THE REQUEST — Update the passage on installing Python packages in Ubuntu by rewriting it from "This is somewhat" to "can file issues." with "synaptic" changed to "Synaptic Package Manager".

DOCUMENT TEXT —
━━━━━━━━

This is somewhat a duplicate of easy_install/pip or apt-get.

For global Python packages, use either the Ubuntu Software Center, apt, apt-get or synaptic

Ubuntu uses Python for many important functions, therefore interfering with Python can corrupt your OS. This is the main reason I never use pip on my Ubuntu system, but instead I use either Ubuntu Software Center, synaptic, apt-get, or the newer just apt, which all by default install packages from the Ubuntu repository. These packages are tested, usually pre-compiled so they install faster and ultimately designed for Ubuntu. In addition all required dependencies are also installed and a log of installs is maintained so they can be rolled back. I think most packages have corresponding Launchpad repos so you can file issues.

Another reason to use either Ubuntu packages is that sometimes these Python packages have different names depending on where you downloaded them from. Python-chardet is an example of a package which at one time was named one thing on PyPI and another thing in the Ubuntu repository. Therefore doing something like pip install requests will not realize that chardet is already installed in your system because the Ubuntu version has a different name, and consequently install a new version which will corrupt your system in a minor insignificant way but still why would you do that.

In general you only want to install trusted code into your OS. So you should be nervous about typing $ sudo pip <anything-could-be-very-bad>.

Lastly some things are just easier to install using either Ubuntu packages. For example if you try pip install numpy to install numpy & scipy unless you have already installed gfortran, atlas-dev, blas-dev and lapack-dev, you will see an endless stream of compile errors. However, installing numpy & scipy through the Ubuntu repository is as easy as...

━━━━━━━━

DATA SUPPLIED —
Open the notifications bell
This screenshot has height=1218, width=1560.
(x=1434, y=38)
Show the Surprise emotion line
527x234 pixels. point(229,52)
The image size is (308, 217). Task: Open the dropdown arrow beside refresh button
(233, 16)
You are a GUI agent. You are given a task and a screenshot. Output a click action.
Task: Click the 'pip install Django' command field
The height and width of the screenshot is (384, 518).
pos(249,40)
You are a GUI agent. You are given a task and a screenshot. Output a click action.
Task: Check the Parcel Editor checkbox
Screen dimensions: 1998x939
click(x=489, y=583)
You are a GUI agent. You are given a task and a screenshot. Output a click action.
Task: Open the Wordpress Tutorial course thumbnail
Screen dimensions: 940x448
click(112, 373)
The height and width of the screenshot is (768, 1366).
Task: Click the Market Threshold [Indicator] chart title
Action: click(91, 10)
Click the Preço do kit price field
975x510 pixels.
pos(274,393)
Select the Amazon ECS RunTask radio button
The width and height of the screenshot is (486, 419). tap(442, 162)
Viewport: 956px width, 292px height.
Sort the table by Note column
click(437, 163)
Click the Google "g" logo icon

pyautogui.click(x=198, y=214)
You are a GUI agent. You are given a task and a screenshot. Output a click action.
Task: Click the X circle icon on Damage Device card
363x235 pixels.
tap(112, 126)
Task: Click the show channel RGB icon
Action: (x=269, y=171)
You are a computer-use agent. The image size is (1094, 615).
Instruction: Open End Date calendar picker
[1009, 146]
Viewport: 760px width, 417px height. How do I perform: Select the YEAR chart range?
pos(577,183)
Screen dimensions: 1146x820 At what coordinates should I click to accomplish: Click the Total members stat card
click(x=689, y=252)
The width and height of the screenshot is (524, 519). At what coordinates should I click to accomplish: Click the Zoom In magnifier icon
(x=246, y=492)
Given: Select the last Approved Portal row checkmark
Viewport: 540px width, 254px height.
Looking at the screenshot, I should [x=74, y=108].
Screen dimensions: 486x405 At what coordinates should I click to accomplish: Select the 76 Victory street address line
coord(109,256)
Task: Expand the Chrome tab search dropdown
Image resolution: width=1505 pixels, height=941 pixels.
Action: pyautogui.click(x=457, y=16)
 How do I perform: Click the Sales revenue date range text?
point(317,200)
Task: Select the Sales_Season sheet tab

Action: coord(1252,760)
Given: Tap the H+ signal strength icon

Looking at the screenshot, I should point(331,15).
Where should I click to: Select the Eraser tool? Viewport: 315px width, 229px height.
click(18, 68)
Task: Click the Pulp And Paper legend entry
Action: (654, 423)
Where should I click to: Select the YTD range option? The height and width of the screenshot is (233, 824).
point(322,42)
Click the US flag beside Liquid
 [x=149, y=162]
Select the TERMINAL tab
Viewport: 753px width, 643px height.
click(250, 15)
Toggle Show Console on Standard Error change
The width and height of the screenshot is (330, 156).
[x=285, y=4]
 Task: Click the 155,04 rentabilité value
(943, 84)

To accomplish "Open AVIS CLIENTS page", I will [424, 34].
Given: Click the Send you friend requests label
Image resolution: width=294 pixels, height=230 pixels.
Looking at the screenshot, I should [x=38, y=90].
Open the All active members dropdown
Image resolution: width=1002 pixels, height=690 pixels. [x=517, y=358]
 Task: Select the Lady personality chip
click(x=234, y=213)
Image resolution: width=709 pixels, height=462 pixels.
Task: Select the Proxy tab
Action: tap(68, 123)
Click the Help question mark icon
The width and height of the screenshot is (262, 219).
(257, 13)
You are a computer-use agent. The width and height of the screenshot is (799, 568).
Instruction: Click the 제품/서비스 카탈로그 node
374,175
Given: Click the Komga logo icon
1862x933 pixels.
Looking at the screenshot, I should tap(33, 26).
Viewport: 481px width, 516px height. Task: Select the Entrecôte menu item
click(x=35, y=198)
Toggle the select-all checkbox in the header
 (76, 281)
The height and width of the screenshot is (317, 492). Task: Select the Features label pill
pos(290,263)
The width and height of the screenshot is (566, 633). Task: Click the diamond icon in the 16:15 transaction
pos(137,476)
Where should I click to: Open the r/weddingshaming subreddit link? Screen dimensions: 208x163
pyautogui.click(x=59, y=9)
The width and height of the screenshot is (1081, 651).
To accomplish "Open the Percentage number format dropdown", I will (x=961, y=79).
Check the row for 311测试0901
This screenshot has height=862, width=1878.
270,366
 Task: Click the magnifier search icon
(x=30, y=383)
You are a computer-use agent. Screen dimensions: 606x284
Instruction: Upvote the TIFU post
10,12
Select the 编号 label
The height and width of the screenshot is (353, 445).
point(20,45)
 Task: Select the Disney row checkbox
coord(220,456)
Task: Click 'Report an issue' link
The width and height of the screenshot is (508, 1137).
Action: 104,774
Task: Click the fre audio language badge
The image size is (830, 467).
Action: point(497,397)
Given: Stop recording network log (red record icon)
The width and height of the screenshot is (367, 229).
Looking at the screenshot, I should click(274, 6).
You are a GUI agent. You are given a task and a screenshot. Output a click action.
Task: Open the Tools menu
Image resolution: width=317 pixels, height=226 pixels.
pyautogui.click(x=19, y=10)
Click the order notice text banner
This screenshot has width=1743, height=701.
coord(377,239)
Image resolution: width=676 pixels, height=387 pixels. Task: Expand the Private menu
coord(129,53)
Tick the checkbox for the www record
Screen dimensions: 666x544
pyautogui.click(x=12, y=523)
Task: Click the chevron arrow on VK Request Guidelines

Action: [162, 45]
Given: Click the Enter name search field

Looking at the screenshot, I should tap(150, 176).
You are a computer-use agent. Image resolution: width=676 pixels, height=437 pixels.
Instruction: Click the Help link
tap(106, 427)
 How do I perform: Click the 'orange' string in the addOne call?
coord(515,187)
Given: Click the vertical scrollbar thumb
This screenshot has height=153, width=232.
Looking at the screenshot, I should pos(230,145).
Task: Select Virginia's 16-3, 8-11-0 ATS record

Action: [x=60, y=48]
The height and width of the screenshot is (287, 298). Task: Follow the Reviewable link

━━━━━━━━

OUTPUT OF THE TASK —
This is somewhat a duplicate of easy_install/pip or apt-get.

For global Python packages, use either the Ubuntu Software Center, apt, apt-get or Synaptic Package Manager

Ubuntu uses Python for many important functions, therefore interfering with Python can corrupt your OS. This is the main reason I never use pip on my Ubuntu system, but instead I use either Ubuntu Software Center, Synaptic Package Manager, apt-get, or the newer just apt, which all by default install packages from the Ubuntu repository. These packages are tested, usually pre-compiled so they install faster and ultimately designed for Ubuntu. In addition all required dependencies are also installed and a log of installs is maintained so they can be rolled back. I think most packages have corresponding Launchpad repos so you can file issues.